▶ [INSTRUÇÃO A]: Reproduza sem alterações as linhas das entradas que vão da linha que contém "Sew With Me (51, 628)" até a linha que contém "Privacy Policy (66, 476)", incluindo as duas.

▶ [TRECHO DO DOCUMENTO]:

----

De planta trapezoidal, compõe-se de arcadas abatidas, de ferradura e de meio ponto (as mais modernas), em abóbadas de artezões chanfrados, fustes atarracados de capitéis fito-antropomórficos e armorejados com os seis besantes e emblemas reais. As duas quadras executadas em 1520 pelo mestre pedreiro Estevão Lourenço, dentro do espírito das anteriores e aproveitando, como diz o contrato da empreitada, materiais dos lanços apeados (certamente por ruína ou imperfeição construtiva), custou ao erário real 66 000 reais e ficaram concluídas pelo S. João de 1521. A mesma crasta sofreu, no ano de 1687, sendo abadessa D. Paula de Figueiredo, outra grande obra de consolidação. O recanto sul, de três pisos, oferece especial encanto justamente por marcar a forma evolutiva dos estilos e épocas da sua traça. O lanço ocidental com varanda, muito recente, por ter desmoronado o antigo e ainda para permitir uma melhor iluminação do dormitório novo, foi levantado ao gosto do tempo em 1825, durante o abadessado de D. Mariana Escolástica. Teve tabela escrita, que se perdeu modernamente. Três fontes adornam o magnífico recinto: a da quadra, com taça rectangular e obelisco lavrado do tipo clássico, em mármore branco de Estremoz; outra taça em forma de concha e opulento golfinho, contra a parede do ângulo sul, e finalmente o lavabo de volutas barrocas e pia de granito, contíguo ao Refeitório. No rodapé do claustro, nas galerias, nalguns oratórios e capelas existiram bons e variados padrões do azulejos polícromos, assim como altares de talhas douradas e telas pintadas, que a incúria, incompreensão e os restauros hodiernos nem sempre souberam preservar da ruína. No piso alto, escaparam de perda total, uma capela cronografada de 1687, revestida de azulejos coetâneos e decorações esgrafitadas e fresquistas; e vestígios da primitiva série dos Passos do Calvário, disposta em grandes quadros parietais nas mesmas alas; um altar gótico, contra a parede da igreja e ainda o pequenino santuário de N.ª S.ª do Rosário, do rés-do-chão (oriente), restaurado no séc. XVIII com altar de estuques coloridos e interessante guarnição de cerâmica com painéis baixos da Vida Mariana, da arte rocócó, a cor azul sobre esmalte branco. Velho portado gótico, chanfrado, do quatrocentismo, se pôs a descoberto, sem sacrificar, felizmente, os silhares de azulejos.

----

▶ [DADOS DA TAREFA]:

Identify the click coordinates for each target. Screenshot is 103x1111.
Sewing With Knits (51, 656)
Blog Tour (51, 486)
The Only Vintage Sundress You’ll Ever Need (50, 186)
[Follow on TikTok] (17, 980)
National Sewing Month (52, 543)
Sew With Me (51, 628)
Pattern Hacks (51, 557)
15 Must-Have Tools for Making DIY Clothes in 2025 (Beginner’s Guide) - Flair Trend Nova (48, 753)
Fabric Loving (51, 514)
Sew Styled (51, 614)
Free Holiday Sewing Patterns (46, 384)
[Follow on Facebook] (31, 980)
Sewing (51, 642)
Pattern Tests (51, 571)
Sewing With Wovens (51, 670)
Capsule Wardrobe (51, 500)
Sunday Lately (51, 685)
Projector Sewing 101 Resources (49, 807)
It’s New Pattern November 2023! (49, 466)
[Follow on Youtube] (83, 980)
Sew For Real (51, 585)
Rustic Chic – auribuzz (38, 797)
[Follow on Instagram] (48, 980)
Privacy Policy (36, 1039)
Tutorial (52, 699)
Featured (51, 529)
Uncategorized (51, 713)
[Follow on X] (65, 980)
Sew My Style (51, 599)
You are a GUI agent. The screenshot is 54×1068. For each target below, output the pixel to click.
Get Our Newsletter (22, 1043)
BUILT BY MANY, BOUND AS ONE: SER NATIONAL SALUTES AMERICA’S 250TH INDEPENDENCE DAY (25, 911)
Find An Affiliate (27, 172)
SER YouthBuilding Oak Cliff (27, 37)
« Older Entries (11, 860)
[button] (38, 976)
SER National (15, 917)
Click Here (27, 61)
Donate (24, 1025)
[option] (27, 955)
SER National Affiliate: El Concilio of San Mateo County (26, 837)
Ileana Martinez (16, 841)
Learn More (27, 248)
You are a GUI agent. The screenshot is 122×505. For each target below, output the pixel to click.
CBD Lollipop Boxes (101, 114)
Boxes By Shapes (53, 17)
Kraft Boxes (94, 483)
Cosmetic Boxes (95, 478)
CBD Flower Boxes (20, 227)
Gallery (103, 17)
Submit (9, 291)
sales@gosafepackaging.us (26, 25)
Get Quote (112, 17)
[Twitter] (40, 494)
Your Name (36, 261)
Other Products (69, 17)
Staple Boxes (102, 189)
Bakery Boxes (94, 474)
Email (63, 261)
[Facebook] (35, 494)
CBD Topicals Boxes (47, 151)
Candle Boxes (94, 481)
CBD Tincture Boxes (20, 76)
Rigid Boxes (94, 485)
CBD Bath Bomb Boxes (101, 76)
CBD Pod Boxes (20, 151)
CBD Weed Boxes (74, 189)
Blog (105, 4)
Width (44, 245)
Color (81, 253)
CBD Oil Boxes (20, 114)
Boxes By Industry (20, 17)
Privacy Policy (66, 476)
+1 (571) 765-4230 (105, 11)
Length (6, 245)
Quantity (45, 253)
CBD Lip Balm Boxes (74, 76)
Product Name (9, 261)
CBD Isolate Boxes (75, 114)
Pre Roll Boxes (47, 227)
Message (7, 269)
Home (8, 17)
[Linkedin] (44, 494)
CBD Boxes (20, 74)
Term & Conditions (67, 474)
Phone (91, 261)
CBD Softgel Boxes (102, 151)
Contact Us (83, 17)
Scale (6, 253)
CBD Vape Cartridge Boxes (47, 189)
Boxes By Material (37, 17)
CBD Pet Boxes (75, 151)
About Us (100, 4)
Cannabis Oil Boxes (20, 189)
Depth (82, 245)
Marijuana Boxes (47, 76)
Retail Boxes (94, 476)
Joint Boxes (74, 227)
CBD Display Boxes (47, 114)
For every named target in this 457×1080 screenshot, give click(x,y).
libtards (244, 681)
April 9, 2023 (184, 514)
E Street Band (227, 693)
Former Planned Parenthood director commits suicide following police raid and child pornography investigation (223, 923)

----

▶ [INSTRUÇÃO B]: De acordo com o trecho sobre o claustro, quanto custaram ao erário real as duas quadras executadas em 1520?

▶ [RESOLUÇÃO A]:
Sew With Me (51, 628)
Pattern Hacks (51, 557)
15 Must-Have Tools for Making DIY Clothes in 2025 (Beginner’s Guide) - Flair Trend Nova (48, 753)
Fabric Loving (51, 514)
Sew Styled (51, 614)
Free Holiday Sewing Patterns (46, 384)
[Follow on Facebook] (31, 980)
Sewing (51, 642)
Pattern Tests (51, 571)
Sewing With Wovens (51, 670)
Capsule Wardrobe (51, 500)
Sunday Lately (51, 685)
Projector Sewing 101 Resources (49, 807)
It’s New Pattern November 2023! (49, 466)
[Follow on Youtube] (83, 980)
Sew For Real (51, 585)
Rustic Chic – auribuzz (38, 797)
[Follow on Instagram] (48, 980)
Privacy Policy (36, 1039)
Tutorial (52, 699)
Featured (51, 529)
Uncategorized (51, 713)
[Follow on X] (65, 980)
Sew My Style (51, 599)
You are a GUI agent. The screenshot is 54×1068. For each target below, output the pixel to click.
Get Our Newsletter (22, 1043)
BUILT BY MANY, BOUND AS ONE: SER NATIONAL SALUTES AMERICA’S 250TH INDEPENDENCE DAY (25, 911)
Find An Affiliate (27, 172)
SER YouthBuilding Oak Cliff (27, 37)
« Older Entries (11, 860)
[button] (38, 976)
SER National (15, 917)
Click Here (27, 61)
Donate (24, 1025)
[option] (27, 955)
SER National Affiliate: El Concilio of San Mateo County (26, 837)
Ileana Martinez (16, 841)
Learn More (27, 248)
You are a GUI agent. The screenshot is 122×505. For each target below, output the pixel to click.
CBD Lollipop Boxes (101, 114)
Boxes By Shapes (53, 17)
Kraft Boxes (94, 483)
Cosmetic Boxes (95, 478)
CBD Flower Boxes (20, 227)
Gallery (103, 17)
Submit (9, 291)
sales@gosafepackaging.us (26, 25)
Get Quote (112, 17)
[Twitter] (40, 494)
Your Name (36, 261)
Other Products (69, 17)
Staple Boxes (102, 189)
Bakery Boxes (94, 474)
Email (63, 261)
[Facebook] (35, 494)
CBD Topicals Boxes (47, 151)
Candle Boxes (94, 481)
CBD Tincture Boxes (20, 76)
Rigid Boxes (94, 485)
CBD Bath Bomb Boxes (101, 76)
CBD Pod Boxes (20, 151)
CBD Weed Boxes (74, 189)
Blog (105, 4)
Width (44, 245)
Color (81, 253)
CBD Oil Boxes (20, 114)
Boxes By Industry (20, 17)
Privacy Policy (66, 476)

▶ [RESOLUÇÃO B]: Custaram 66 000 reais.